What I can do is passing it to my substring function after it is completely formed and remove the last character.

What I would like to know is if there is any way to know if I am at the end of the loop to avoid adding an unnessecary ";" ?

You can use join from itertools. Alternatively, you can either collect your modified strings into a Vec and then call slice join on that. Or, you can use Iterator::enumerate and Iterator::fold to do it manually (the enumerate will give you the index of the item you're looking at, which you can compare against the length of the vector).

1 Like

Note that, more generally, you can usually make use of explicit calls to iterator.next() to solve these kinds of "fencepost vs fence segment" problems that you might be used to solving by looking at indices.

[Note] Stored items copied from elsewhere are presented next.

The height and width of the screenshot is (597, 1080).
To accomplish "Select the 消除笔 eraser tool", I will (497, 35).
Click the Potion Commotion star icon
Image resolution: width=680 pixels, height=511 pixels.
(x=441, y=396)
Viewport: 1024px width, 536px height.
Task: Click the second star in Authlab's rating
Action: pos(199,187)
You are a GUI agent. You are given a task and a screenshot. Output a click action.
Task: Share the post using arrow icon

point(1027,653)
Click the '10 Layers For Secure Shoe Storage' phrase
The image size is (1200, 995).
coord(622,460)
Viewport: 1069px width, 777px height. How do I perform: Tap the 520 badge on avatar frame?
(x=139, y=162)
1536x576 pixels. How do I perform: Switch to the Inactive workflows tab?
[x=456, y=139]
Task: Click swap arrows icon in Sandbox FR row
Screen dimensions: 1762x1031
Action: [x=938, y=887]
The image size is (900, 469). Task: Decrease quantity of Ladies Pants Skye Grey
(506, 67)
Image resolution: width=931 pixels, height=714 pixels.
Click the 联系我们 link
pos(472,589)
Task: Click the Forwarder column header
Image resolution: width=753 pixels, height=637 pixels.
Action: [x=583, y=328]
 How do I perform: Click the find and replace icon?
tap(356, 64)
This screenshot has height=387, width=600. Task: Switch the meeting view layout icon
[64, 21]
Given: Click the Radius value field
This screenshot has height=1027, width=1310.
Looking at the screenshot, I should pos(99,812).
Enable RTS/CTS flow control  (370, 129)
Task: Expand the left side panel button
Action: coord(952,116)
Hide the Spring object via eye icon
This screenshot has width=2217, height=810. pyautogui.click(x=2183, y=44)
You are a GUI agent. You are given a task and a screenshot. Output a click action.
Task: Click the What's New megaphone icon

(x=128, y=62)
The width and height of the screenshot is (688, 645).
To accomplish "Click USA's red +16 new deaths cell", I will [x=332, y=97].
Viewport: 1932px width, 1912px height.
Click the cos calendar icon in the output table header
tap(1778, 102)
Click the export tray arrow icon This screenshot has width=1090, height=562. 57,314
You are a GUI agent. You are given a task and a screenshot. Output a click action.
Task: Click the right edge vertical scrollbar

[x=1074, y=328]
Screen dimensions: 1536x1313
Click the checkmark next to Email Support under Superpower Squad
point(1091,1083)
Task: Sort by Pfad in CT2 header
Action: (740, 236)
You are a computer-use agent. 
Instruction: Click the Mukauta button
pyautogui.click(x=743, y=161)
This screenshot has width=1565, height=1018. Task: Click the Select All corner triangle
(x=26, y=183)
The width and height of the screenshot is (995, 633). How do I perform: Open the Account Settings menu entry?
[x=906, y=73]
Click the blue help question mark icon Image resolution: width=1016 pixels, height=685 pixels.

fn sentence_case(sentence: &str) -> String {
    let mut words = sentence.split_whitespace().map(|s| s.to_lowercase());
    let mut out = String::new();

    // First word is Propercase and needs no space before it
    if let Some(word) = words.next() {
        out += &capitalize_first_letter(&word);
    } else { return out; }

    for word in words {
        out += " ";
        out += &word;
    }

    out
}

fn capitalize_first_letter(s: &str) -> String {
    unimplemented!()
}

This works well for special-casing the initial items, but doesn't help with when you want to special-case the last item. Itertools has with_position() which looks helpful, though I've never used it myself.

You can use join2 from itertools.

Well, this looks useful! I'll look into that later but I think this is the solution. I'm not afraid to use many libraries in rust because I find it mostly works (I had bad experiences in C, C++ and Java)

This works well for special-casing the initial items, but doesnā€™t help with when you want to special-case the last item. Itertools has with_position() which looks helpful, though Iā€™ve never used it myself.

I thought about this but since it's the last item that really bothers me I didn't try to do anything with it (the next() I mean)
Itertools seem to have some useful things.

Thank you all, I think you answered my questions related to this issue, time for another one regarding ssh2 this time. You'll see me post in some time about it.